Oggi l’economia cinese è nel pieno di una nuova fase di trasformazione strutturale. Se la transizione tra le vecchie e le nuove spinte allo sviluppo procederà regolarmente, è presumibile che l’economia cinese si riprenderà dall’andamento a “L” della curva del tasso di crescita del Pil. Al contrario, se la transizione non avverrà nel modo previsto, l’economia stagnerà sul fondo della curva per un paio di anni.

Come mostrano i dati, a partire dal 2012 il tasso medio di crescita annuale dell’economia cinese è rimasto sotto la soglia dell’8%. Nel 2016 il tasso di crescita è sceso al 6,7%, segnando il nuovo minimo storico degli ultimi 26 anni.
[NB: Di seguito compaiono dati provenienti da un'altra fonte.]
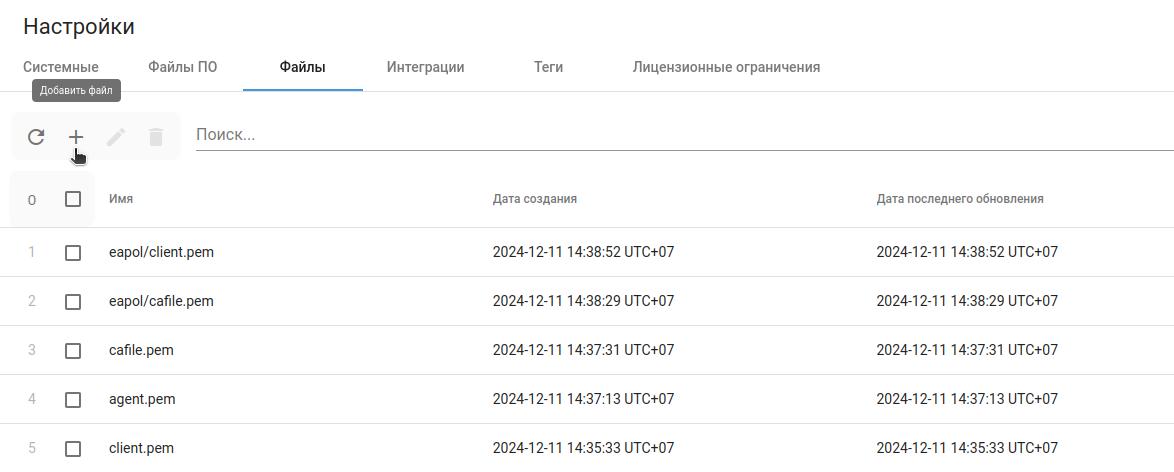Viewport: 1174px width, 472px height.
Task: Click the add file plus icon
Action: [x=76, y=137]
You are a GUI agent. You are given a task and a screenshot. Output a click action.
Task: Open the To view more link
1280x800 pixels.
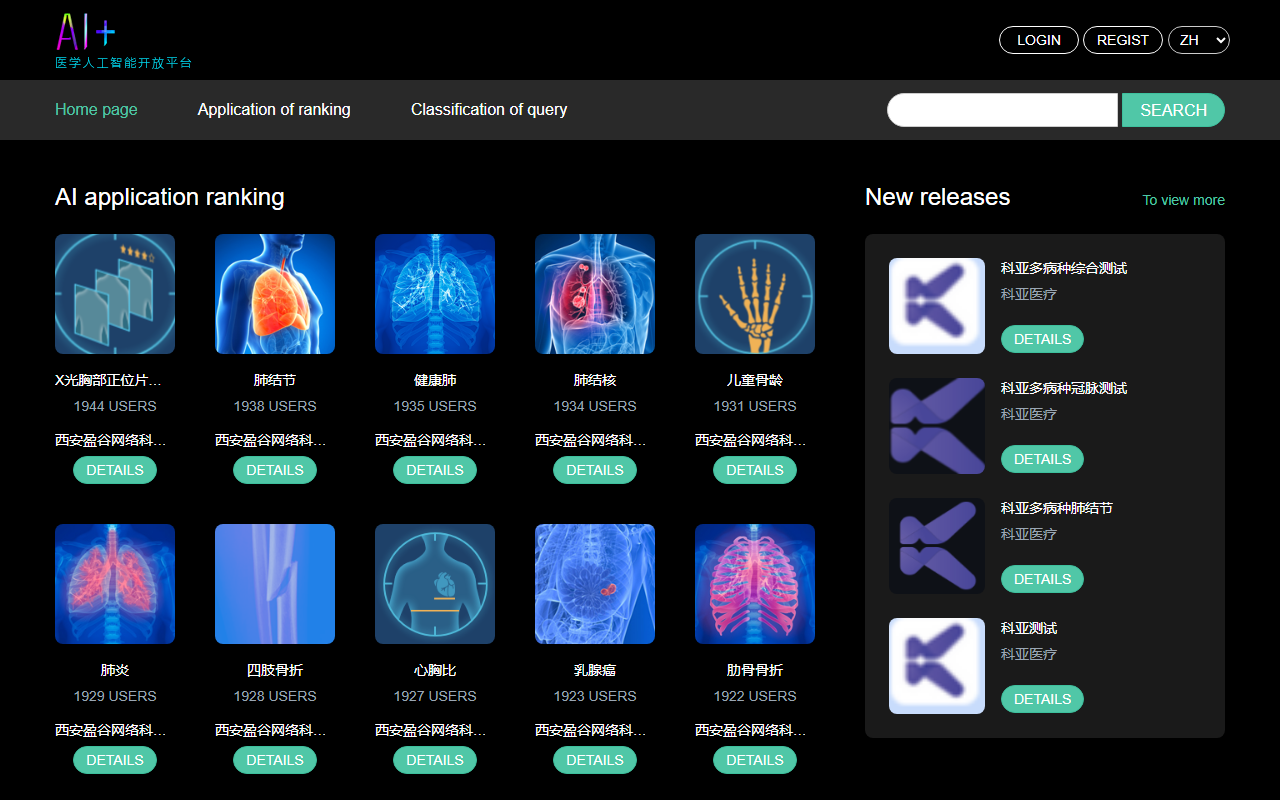pyautogui.click(x=1184, y=200)
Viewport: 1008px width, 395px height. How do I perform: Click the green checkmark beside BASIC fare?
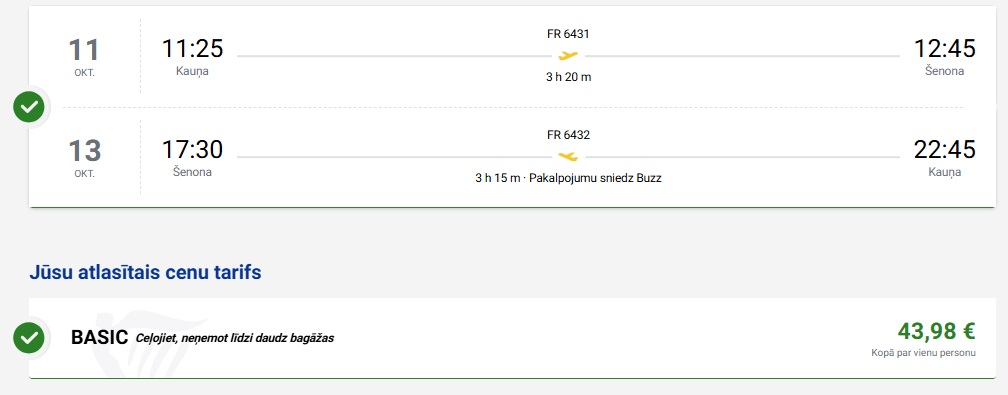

Il tasso di crescita degli investimenti nel settore manifatturiero cinese ha rallentato in maniera costante a partire dal 2012, scivolando al 3% all’inizio del 2016, per poi stabilizzarsi vicino alla cifra che era stata raggiunta durante il soft landing dell’economia tra il 1996 e il 1997. Per quanto riguarda il settore delle esportazioni, i momenti più difficili dovrebbero essere terminati vista l’accelerazione subita a partire dal 2011, sebbene nel 2016 il tasso di crescita cumulativo corrispondesse al -7,7%. Grazie al rilancio della domanda dei mercati internazionali dovuta alla ripresa di Stati Uniti ed Europa, oltre al deprezzamento del 14% dello yuan rispetto al dollaro dall’agosto 2015 alla fine del 2016, la crescita dell’export in Cina potrebbe aver già raggiunto il suo punto più basso.
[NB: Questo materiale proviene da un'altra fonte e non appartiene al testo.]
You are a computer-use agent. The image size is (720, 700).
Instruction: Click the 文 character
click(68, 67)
ra il 1991 e il 1994 Shenzhen ha vissuto una rapida espansione economica, durante la quale il Pil è cresciuto ad un tasso superiore al 30%, stabilizzandosi oltre il 10% nei successivi 12 anni. Tuttavia questa crescita esplosiva è stata trainata da investimenti ed altri fattori chiave che hanno causato seri problemi, quali l’insufficienza di terra, la limitata capacità ambientale e lo spreco di risorse. A partire dal 2005 la città ha subìto un aggiustamento strutturale grazie al quale, nel contesto della crisi finanziaria mondiale del 2008, Shenzhen è così riuscita a sostenere un’importante crescita economica, senza fare affidamento sugli investimenti come incentivo economico. Nel 2016 il Pil di Shenzhen ha mantenuto un tasso di crescita annuale del 9%, per un valore lordo di 1.930 miliardi di Rmb. Contemporaneamente il Pil pro capite superava i 26.000 USD, avvicinandosi a quello della Corea del Sud e del Kuwait.